### [TASK SET]
1) The exhibition notice about carved coconut heads places these carvings between several categories of art. List every category it names.
2) In the exhibition notice about carved coconut heads, where and in what year did John Turner see his first carved coconut head?
3) Resume the exhibition notice about carved coconut heads, picking up right after its final sentence.

### [SOURCE]
□ □ □ □ □

Showing August 26 - September 15, 2023

Artist and collector John Turner exhibits in this show photographs taken from his book “Unheard Conversations, A Wonderful Collection of Carved Coconut Heads".  John, a former curator at the San Francisco Craft and Folk Art Museum and a retired arts producer from KGO TV News, saw his first carved coconut head at the Honolulu International Marketplace in 1959.  Some 40 years later he purchased one in Brazil, a detailed, personality infused carving of an indigenous Indian.  Casting a wider net, John found that coconut carvings, documented as early as 1890, could be found in practically any country that grew coconut trees, and had a tourist trade.  Generally under-appreciated and hiding in plain sight, carved coconut heads fall somewhere between folk art, adorned kitsch and a segment of contemporary art that looks to primitive art for inspiration.

□ □ □ □ □

### [DATA LINES]
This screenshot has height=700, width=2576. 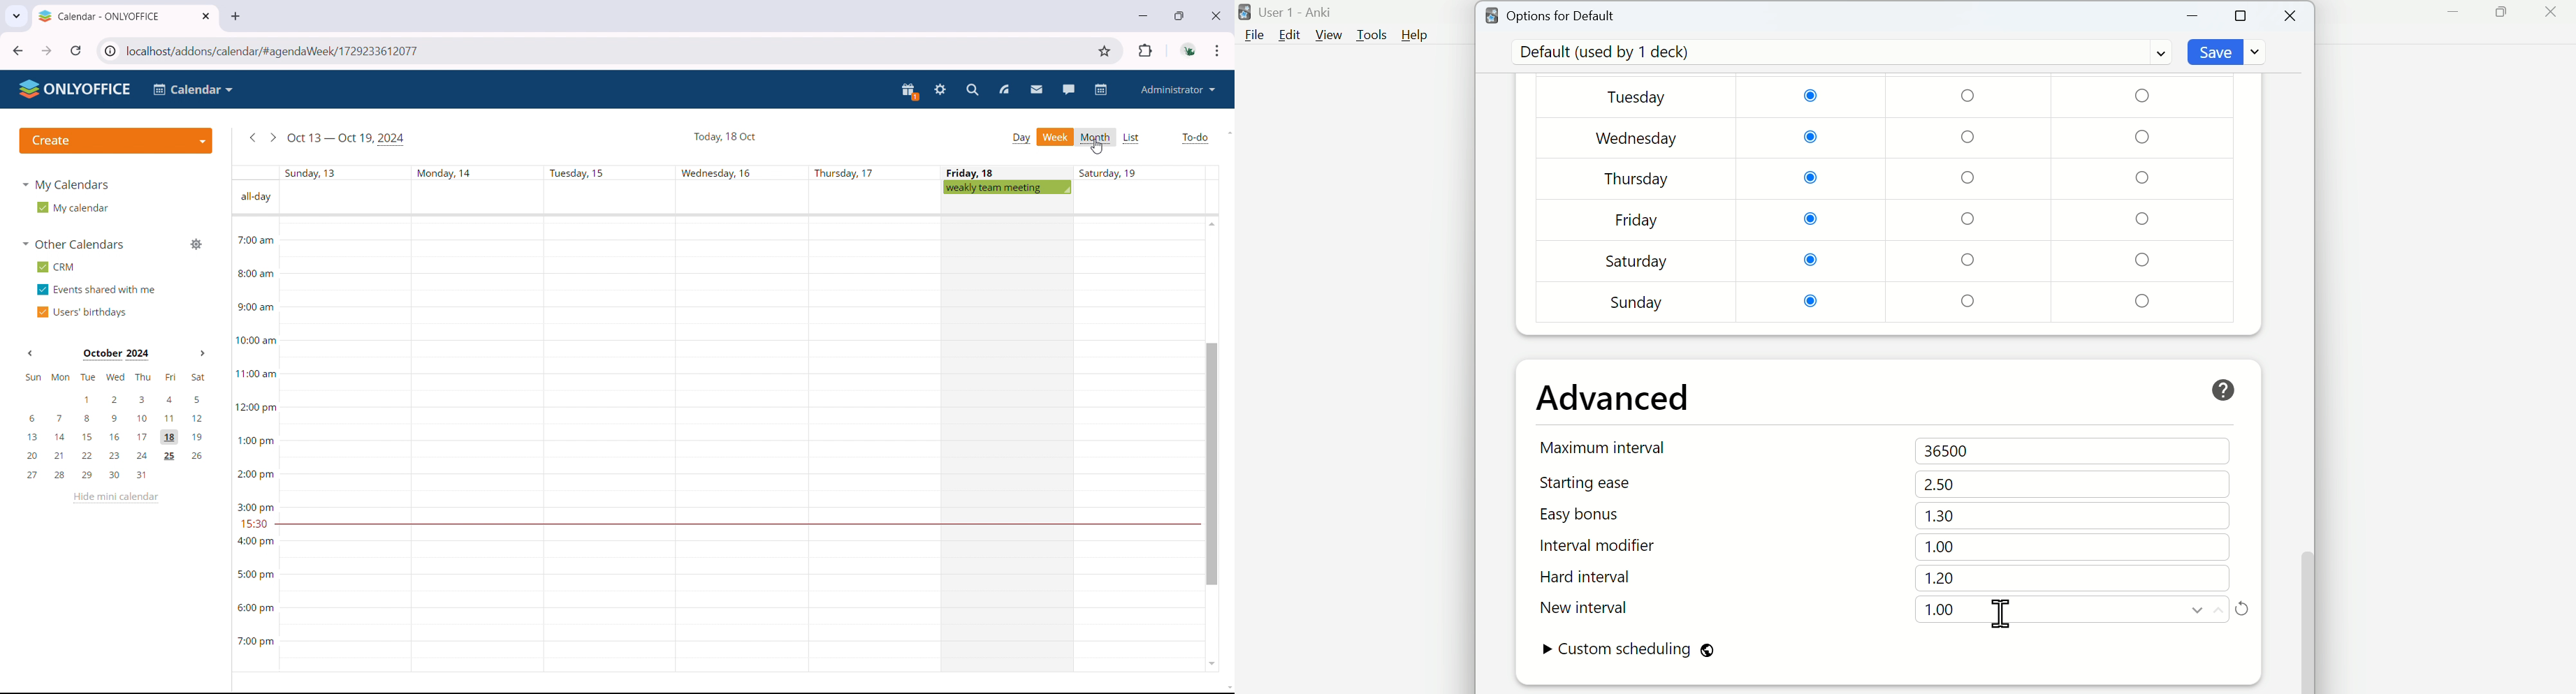 What do you see at coordinates (1603, 514) in the screenshot?
I see `Easy bonus` at bounding box center [1603, 514].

□ □ □ □ □

### [RESPONSES TO THE EXERCISE]
1)
- Folk art
- Adorned kitsch
- A segment of contemporary art that looks to primitive art for inspiration

2) At the Honolulu International Marketplace in 1959.

3)
 

Here are a few coconut “fun facts”.  Falling coconuts kill 150 people a year, more than ten times the number of people killed by sharks.  If you have a dream about opening a coconut, it is a good sign because it means that very soon you will receive a gift from someone.  The coconut is not actually a nut, but a fleshy fruit, called a drupe, that contains a single hard seed.

 

John also creates his own art from his Berkeley studio space at Firehouse Gilman Art Collective.